**Objetivo del ejercicio:**
Actualice el pasaje del texto sobre el descubrimiento del oxígeno que empieza con las palabras "No fue hasta" y termina tras "de la literatura).": sustituya "medio siglo" por "cincuenta años" y transcriba el fragmento completo.

**Texto:**
☆ ☆ ☆ ☆ ☆
No fue hasta 1789 que el químico francés Antoine Lavoisier logró demostrar que el papel del oxígeno en la combustión, y en consecuencia dejó en evidencia la teoría del flogisto de Georg-Erns Stahl, que había dominado el pensamiento científico durante medio siglo (y que hasta hace bien poco, también dominó gran parte de la literatura).
El flogisto era una sustancia invisible que supuestamente existía en todas las cosas materiales y que explicaba su combustión. En otras palabras, fue un mito para llenar una laguna de ignorancia.
El triunfo del oxigeno sobre el flogisto
El auténtico descubridor del oxígeno fue el químico sueco Carl Wilhelm Scheele. Lo aisló en 1771 y 1772 calentando distintas sustancias que le dejaban en libertad con facilidad, entre ellas el óxido de mercurio. Scheele llamó al gas «aire del fuego», porque era el único apoyo conocido para la combustión.
Paralelamente, el 1 de agosto de 1774, el clérigo británico Joseph Priestley realizó un experimento en el que enfocó la luz solar sobre óxido de mercurio (II) (HgO) en el interior de un tubo de cristal, que liberó un gas que él llamó «aire desflogisticado».
Pasó cierto tiempo hasta que descubriera que aquel “aire” que había preparado con el óxido de mercurio era mejor que el aire común para la respiración. Por ejemplo, en marzo de 1775, introdujo un ratón adulto en un aparato de cristal lleno del aire procedente del mercurio calcinado. Su primera hipótesis fue que el ratón no sobreviviría más de quince minutos, el tiempo que tardara en agotarse el aire. Pero su sorpresa fue máxima al comprobar que el ratón se mantuvo consciente una hora y media, resultando el aire descubierto tan bueno o mejor que el aire común respirado por animales y humanos.
Todavía, sin embargo, tuvo que transcurrir más tiempo hasta que el nuevo hallazgo permeabilizó la literatura. Antes de eso, Shakespeare, por ejemplo, tenía que contentarse con el “dulce aire” y el “aliento sazonador del verano”. Pero más tarde algo pasó con el oxígeno que, sin embargo, no ocurrió con la electricidad.
Así como los poetas románticos abordaron nuestras imágenes inspirados por la comprensión de la electricidad (Frankenstein, de Mary Shelley fue una de las obras más célebres al respecto), el oxígeno, al menos en su terminología y sustrato científico fue olvidado casi por completo, tal y como explica Hugh Aldersey-Williams en La tabla periódica:
Poemas tales como “Oda al viento del oeste” y “A una alondra”, de Percy Shelley, rebosan del aire y el agua vivificadores, y de los azules y verdes que ocasionan en la naturaleza, pero no mencionan el oxígeno por su nombre. Quizá temían que sus lectores no estuviera tan bien enterados de lo último en ciencia como ellos. Lo más probable es que simplemente rechazaran el término por poco adecuado desde el punto de vista lírico, un polisílabo que, paradójicamente, parecía ahogar el flujo de la respiración. Mucho más tarde, Roger McGough esquivaría el problema utilizando el anillo de humo de un símbolo químico en lugar de su nombre en su poema “Oxígeno”, cuya última línea representa las últimas bocanadas de una persona mediante una secuencia de ocho “o” que van desapareciendo.
☆ ☆ ☆ ☆ ☆
**Material de origen:**
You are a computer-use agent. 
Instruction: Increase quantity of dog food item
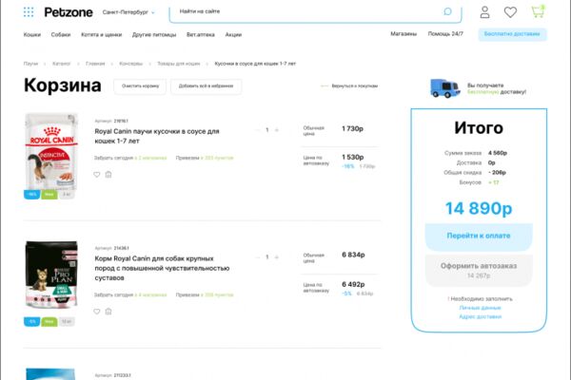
☆ ☆ ☆ ☆ ☆
**Problema resuelto:**
No fue hasta 1789 que el químico francés Antoine Lavoisier logró demostrar que el papel del oxígeno en la combustión, y en consecuencia dejó en evidencia la teoría del flogisto de Georg-Erns Stahl, que había dominado el pensamiento científico durante cincuenta años (y que hasta hace bien poco, también dominó gran parte de la literatura).